Lakeland is known, in part, for its sculptures and public art. Now the city has a new way for residents and visitors to enjoy them: the Downtown Public Art Trail.
How it works: The city’s website has an interactive map with information about more than two dozen artworks along a 1.7-mile route stretching from Lake Mirror and Lake Morton west to Lake Beulah. There is also a QR code for people to access the map, with a feature that can determine which art piece is closest to the user’s phone.

“If you’re on a GPS-enabled device, it will geo-locate you, allowing you to start and stop anywhere on the trail,” Beth Sherling, program coordinator for the city’s Parks, Recreation, & Cultural Arts Department, told city commissioners at a recent meeting. “This project has been a labor of love. We were so excited after the initial concept to get this going.”
Almost all the pieces on the trail are available for viewing 24/7, although four sculptures in Hollis Garden can only be viewed up close when the garden is open.
Why it matters: Funds from Lakeland Electric bills help to pay for artwork throughout the city, adding to residents’ quality of life and visitors’ enjoyment of downtown. City leaders want the public to enjoy what their tax dollars pay for.
New plaques: “We’re installing plaques currently on all our permanent pieces,” Sherling said. “It’s a bronze plaque saying the name and, directly adjacent, will have a QR code on those as well, so that people that are out — and don’t even know to look for it — will be able to get to this and find out about where more art is in downtown.”
Where to start: Visitors can start anywhere on the trail using the QR code and the city’s website. For example, multiple sculptures, including Albert Paley’s “Tribute to the Volunteer Spirit,” are on the eastern shore of Lake Mirror.
The monumental sculpture was a gift to the city from Historic Lakeland Inc. It consists of “thick interlaced and seemly fluid steel, welded into representative shapes and patterns,” according to the art trail’s website.

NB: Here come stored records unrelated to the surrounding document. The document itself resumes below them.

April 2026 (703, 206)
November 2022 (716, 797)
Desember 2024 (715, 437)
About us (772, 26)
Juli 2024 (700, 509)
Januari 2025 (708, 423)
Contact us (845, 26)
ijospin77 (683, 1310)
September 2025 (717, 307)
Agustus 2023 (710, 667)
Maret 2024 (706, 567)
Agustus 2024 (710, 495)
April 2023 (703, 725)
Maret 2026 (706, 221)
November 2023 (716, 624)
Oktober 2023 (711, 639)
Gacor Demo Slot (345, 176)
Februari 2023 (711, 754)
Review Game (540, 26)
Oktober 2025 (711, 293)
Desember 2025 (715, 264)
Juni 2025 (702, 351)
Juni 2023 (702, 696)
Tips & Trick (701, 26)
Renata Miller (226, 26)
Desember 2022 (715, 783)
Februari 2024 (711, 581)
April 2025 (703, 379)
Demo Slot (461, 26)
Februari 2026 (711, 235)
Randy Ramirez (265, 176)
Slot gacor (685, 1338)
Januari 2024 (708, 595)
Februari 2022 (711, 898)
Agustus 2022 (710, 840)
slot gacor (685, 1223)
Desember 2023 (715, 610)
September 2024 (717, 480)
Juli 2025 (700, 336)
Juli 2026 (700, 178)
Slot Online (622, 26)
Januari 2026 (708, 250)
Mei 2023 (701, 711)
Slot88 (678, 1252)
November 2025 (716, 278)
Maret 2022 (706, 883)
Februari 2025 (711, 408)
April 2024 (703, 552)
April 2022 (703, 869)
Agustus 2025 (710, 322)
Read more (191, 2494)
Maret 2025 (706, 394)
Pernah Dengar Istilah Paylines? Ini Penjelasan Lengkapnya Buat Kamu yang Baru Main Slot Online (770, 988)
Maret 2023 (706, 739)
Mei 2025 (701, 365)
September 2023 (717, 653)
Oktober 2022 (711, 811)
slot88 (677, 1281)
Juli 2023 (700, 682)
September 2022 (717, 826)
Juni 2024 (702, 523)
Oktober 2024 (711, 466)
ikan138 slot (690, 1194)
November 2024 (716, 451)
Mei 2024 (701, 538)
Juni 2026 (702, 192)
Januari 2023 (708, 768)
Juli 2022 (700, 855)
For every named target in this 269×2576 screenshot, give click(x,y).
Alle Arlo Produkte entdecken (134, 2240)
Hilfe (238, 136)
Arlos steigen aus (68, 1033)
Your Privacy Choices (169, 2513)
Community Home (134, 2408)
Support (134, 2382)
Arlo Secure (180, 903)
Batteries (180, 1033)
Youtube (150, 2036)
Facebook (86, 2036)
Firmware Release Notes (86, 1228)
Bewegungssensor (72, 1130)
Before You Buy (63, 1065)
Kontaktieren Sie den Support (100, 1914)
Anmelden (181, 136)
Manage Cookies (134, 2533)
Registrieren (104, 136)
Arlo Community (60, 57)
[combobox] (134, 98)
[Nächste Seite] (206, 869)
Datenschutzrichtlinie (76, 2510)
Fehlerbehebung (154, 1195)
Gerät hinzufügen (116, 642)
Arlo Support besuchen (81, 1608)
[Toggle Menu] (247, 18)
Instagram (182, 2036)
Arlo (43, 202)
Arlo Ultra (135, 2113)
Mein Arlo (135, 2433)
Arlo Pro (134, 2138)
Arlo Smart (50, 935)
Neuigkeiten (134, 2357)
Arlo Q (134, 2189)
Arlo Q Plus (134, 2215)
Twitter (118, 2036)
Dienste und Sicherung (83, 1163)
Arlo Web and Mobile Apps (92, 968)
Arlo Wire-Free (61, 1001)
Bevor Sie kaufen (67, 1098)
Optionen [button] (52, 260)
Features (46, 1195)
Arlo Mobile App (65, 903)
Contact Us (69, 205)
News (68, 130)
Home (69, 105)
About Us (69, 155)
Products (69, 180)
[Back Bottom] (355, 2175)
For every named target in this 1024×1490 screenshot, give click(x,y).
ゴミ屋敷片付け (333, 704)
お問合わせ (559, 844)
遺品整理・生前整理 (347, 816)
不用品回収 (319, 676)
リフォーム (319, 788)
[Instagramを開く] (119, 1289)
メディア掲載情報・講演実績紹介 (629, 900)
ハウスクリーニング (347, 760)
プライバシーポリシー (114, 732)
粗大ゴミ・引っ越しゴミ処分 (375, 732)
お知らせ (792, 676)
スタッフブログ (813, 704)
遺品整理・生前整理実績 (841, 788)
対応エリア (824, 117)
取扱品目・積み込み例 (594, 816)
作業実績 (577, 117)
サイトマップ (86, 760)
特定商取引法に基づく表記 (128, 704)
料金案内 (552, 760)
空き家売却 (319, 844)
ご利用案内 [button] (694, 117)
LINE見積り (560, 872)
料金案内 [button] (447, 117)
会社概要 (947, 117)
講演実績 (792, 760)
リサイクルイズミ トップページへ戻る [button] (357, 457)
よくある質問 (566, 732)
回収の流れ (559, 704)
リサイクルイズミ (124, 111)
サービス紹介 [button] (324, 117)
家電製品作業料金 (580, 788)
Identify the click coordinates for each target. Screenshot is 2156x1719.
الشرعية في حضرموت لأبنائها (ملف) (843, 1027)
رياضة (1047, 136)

Paley said, “the forms used in the sculpture, although different from one another, are integral to the whole and could refer to the different volunteer groups who have aided and enriched the Lakeland community.”
There are four more, smaller pieces nestled near the Lake Mirror Civic Center by sculptor Carl Bllingsley, who said they “involved a renewed interest in and exploration of color.”
Billingsley said he decided to change his focus from the material to “the dynamic of color in the public realm. I strive to utilize color as a phenomenon and to bring the attention of the public to the many ways that color changes as the light changes and as the environment around the sculpture affects both the form and the color of the sculpture. Color is not a static passive element in these sculptures.”
Rotating art: The Lemon Street Promenade has sculptures for three blocks that rotate out once a year as part of the Florida Outdoor Sculpture Competition. It has its own page on the city’s website.

Art honoring veterans: One spot where visitors might not think to look for artwork is Veterans Memorial Park on the east shore of Lake Beulah. Four sculptures pepper the small park, representing “Honor,” “Sacrifice,” “Service” and “Friends of Freedom.”
The first three links “the community and youth to veterans and first responders, recognizing their honorable service,” while the “Friends of Freedom” honors the Buffalo Soldiers who served in the Spanish-American War and encamped for a time on Lake Wire.
Mayor Bill Mutz, who heads the Mayor’s Council on the Arts, applauded the initiative saying, “We are mesmerized.”